Convert the material from the line containing "You are a computer-use agent." through the end into a JSON list of strings, one string per line, omitting blank lines and the pictures.

(Data items)

┌──

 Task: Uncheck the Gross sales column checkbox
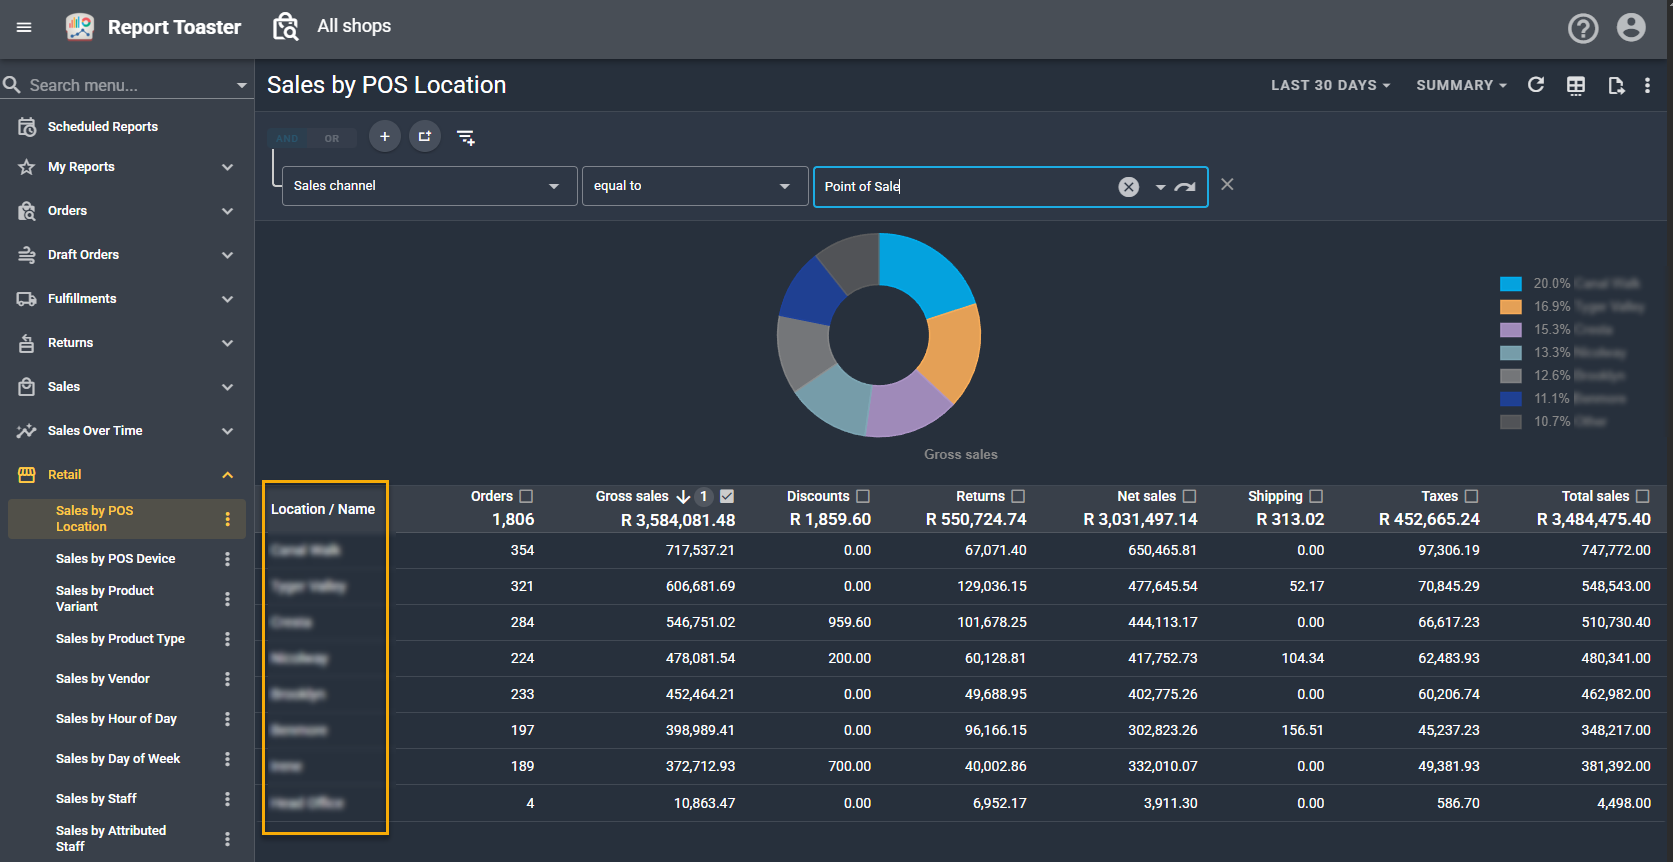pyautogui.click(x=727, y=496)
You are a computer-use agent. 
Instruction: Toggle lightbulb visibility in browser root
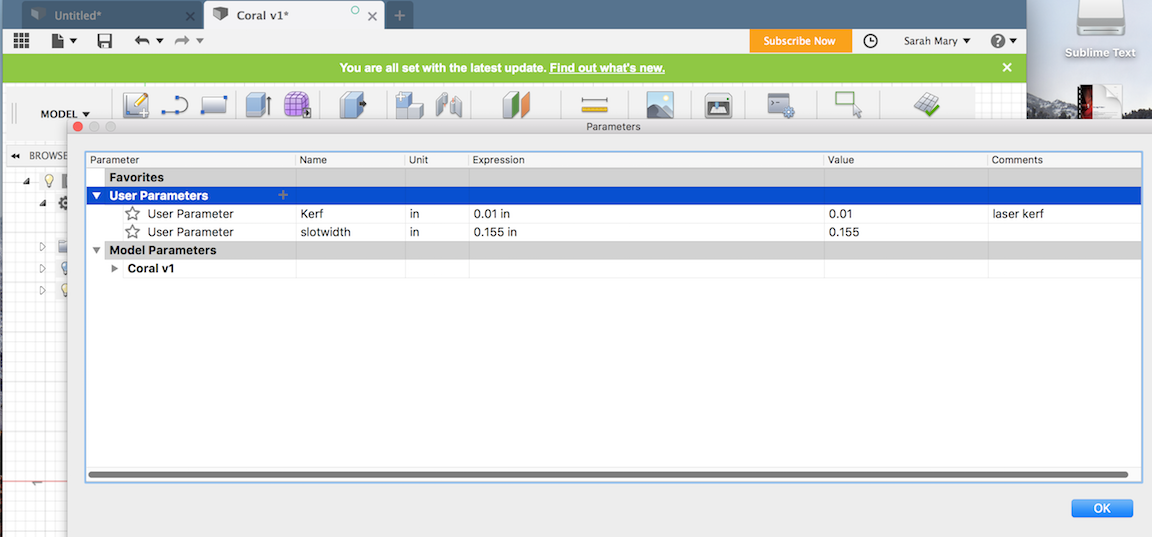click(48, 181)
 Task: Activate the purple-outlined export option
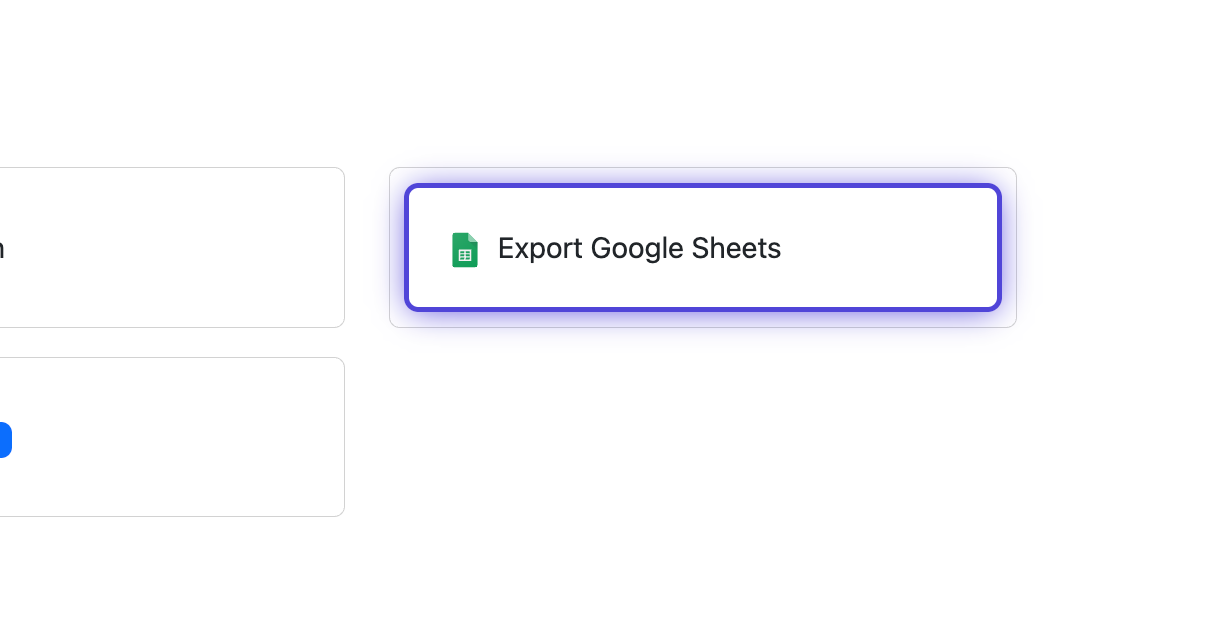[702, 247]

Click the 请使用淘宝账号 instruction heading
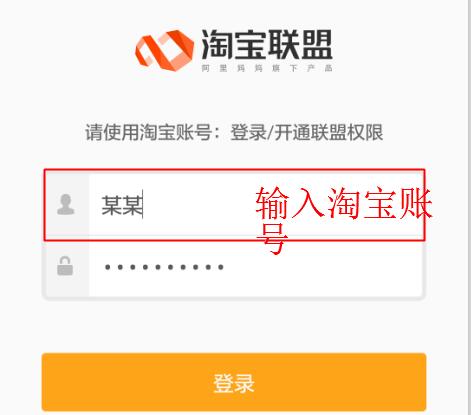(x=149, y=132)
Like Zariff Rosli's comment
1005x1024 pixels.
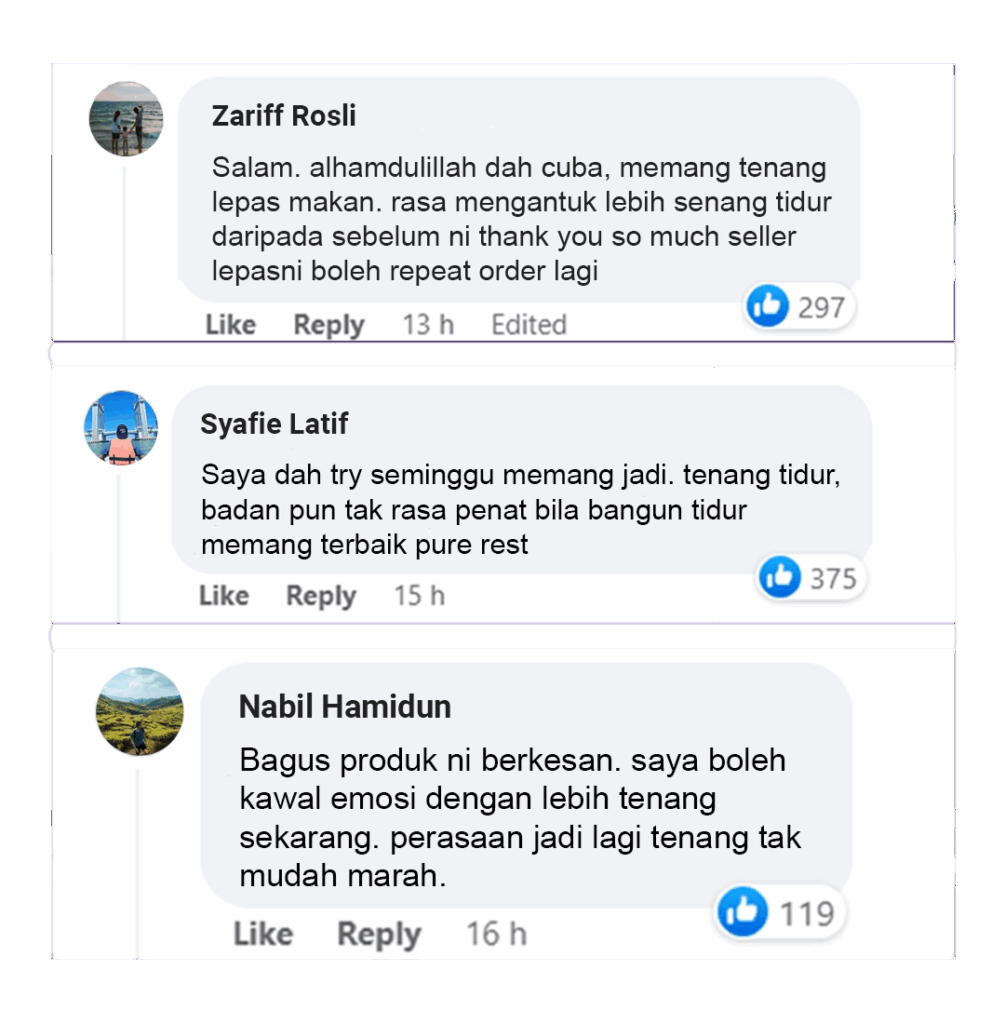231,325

└──

→ **Output for this exercise**
[
  "You are a computer-use agent. ",
  "Instruction: Toggle lightbulb visibility in browser root",
  "click(48, 181)",
  " Task: Activate the purple-outlined export option",
  "[702, 247]",
  "Click the 请使用淘宝账号 instruction heading",
  "(x=149, y=132)",
  "Like Zariff Rosli's comment",
  "1005x1024 pixels.",
  "231,325"
]